Non c'era sole quella mattina, e sapeva già che non ci sarebbe stato per altri giorni. D'altronde abitare in Alaska ha i suoi lati negativi, nebbia costante, freddo costante e paesini sperduti nella neve. Ma abitare in Alaska aveva anche i suoi pregi, le vaste foreste che sembravano infinite e il senso di solitudine che ti attanaglia il cuore erano quelli principali. Se n'era accorto mentre guidava tranquillo verso la sua meta, passando case distanti kilometri l'una dall'altra.
Gerard stava scappando.
Scappava da una vita falsa con gente falsa, scappava dai loro sorrisi falsi e dai loro sguardi giudici.
Meno di ventiquattro ore prima aveva annunciato alla sua famiglia la grande notizia.
Era gay.
Non aveva avuto ragazzi (nemmeno ragazze), non aveva avuto nemmeno amici che si potessero definire tali; l'unica vera persona che l'aveva sostenuto durante il suo coming out era suo fratello Michael.
Si ricorda ancora la mano del fratello che stringeva forte la sua mentre scandiva ad alta voce quelle due parole.
Sette lettere dopo, sua madre l'aveva letteralmente cacciato di casa. Ma Gerard lo sapeva, aveva pianificato tutto e nel pomeriggio aveva già preparato la valigia, chiamato sua nonna Helena e fatto benzina alla macchina. Con o senza minacce se ne sarebbe andato comunque da quella casa, era solo questione di tempo. Mikey era l'unica cosa che lo legava a quella casa, che lo lega attualmente alla sua vita.
Il cartello che lo invitava a entrare nella città di Seaward rappresentava una vera e propria rinascita, un posto in cui ricominciare da zero la propria vita e riflettere su quella passata.

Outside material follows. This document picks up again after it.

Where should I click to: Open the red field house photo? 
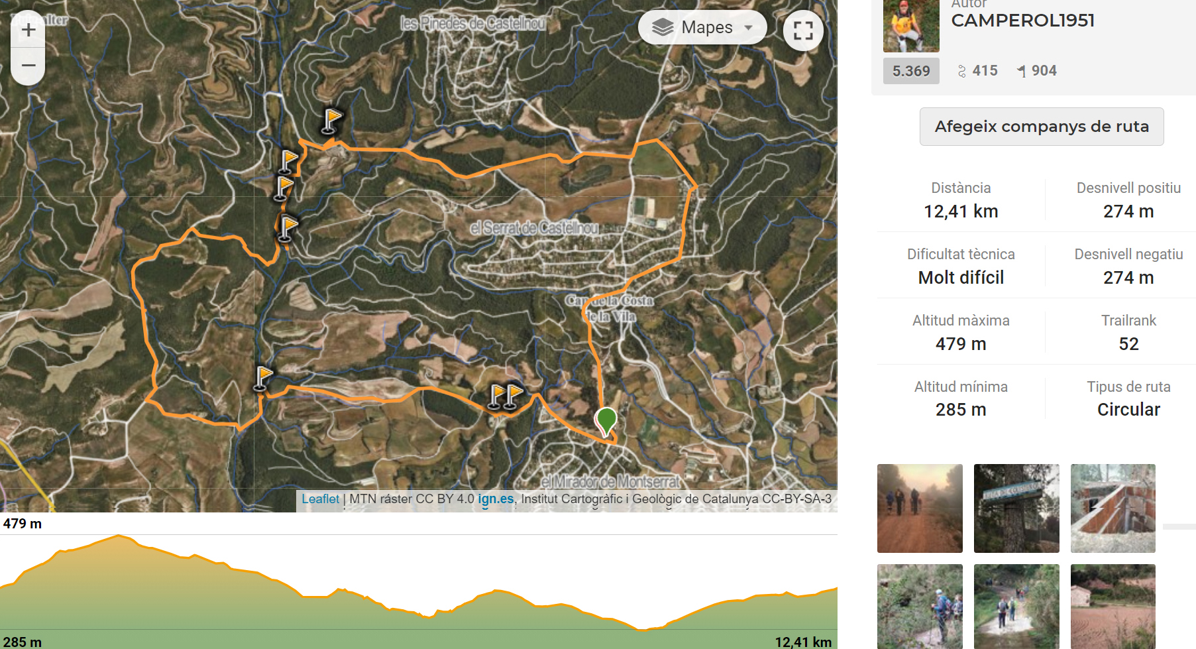pos(1113,607)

Era appena arrivato in Jefferson Street, una lunga stradina imbiancata dalla neve che si stendeva per qualche miglia.
La casa di Helena era come se la ricordava, piccola, accerchiata dalla foresta e distante kilometri dalle altre case. La nonna era fuori ad aspettarlo, avvolta in una spessa mantella di lana. Scese dall'auto con qualche difficoltà, dopotutto il viaggio era stato lungo, e si avvicinò all'anziana signora per abbracciarla.
"Gerard" lo chiamò accogliendolo nel suo abbraccio caldo.
"Ciao nonna" rispose tremante. Sapeva che non era il freddo a fargli quest'effetto. Era passato tanto tempo dall'ultima volta che ricevette un abbraccio. Certo c'era Mikey, ma lui aveva bisogno di un abbraccio da qualcuno che capisse cosa stava passando, che lo confortasse la notte mentre versava lacrime sul cuscino chiedendosi cosa ci fosse di sbagliato in lui. Che gli dicesse che la sua vita era un dono, che non doveva sprecarla così. Aveva bisogno di una figura materna. Una madre ce l'aveva, ma non era degna di essere chiamata tale. L'unica persona che si avvicinava di più alla sua idea di madre era proprio lei, Helena. Lei lo capiva da quando era piccolo e diceva di voler diventare un pittore, lo capiva quando le raccontava delle cotte che si prendeva per i suoi compagni di classe.
"Vieni entra, ti prenderai un raffreddore se stai ancora lì" gli disse con voce gentile. Lo prese per mano e si fece guidare dentro la casa. All'interno faceva caldo, il camino era acceso e un dolce tepore gli scaldò le dita infreddolite. Sul tavolo della cucina c'erano due tazze di tè ancora fumanti e un piatto di biscotti fatti in casa.
Per la prima volta, dopo tanto tempo, Gerard Arthur Way si sentiva davvero a casa.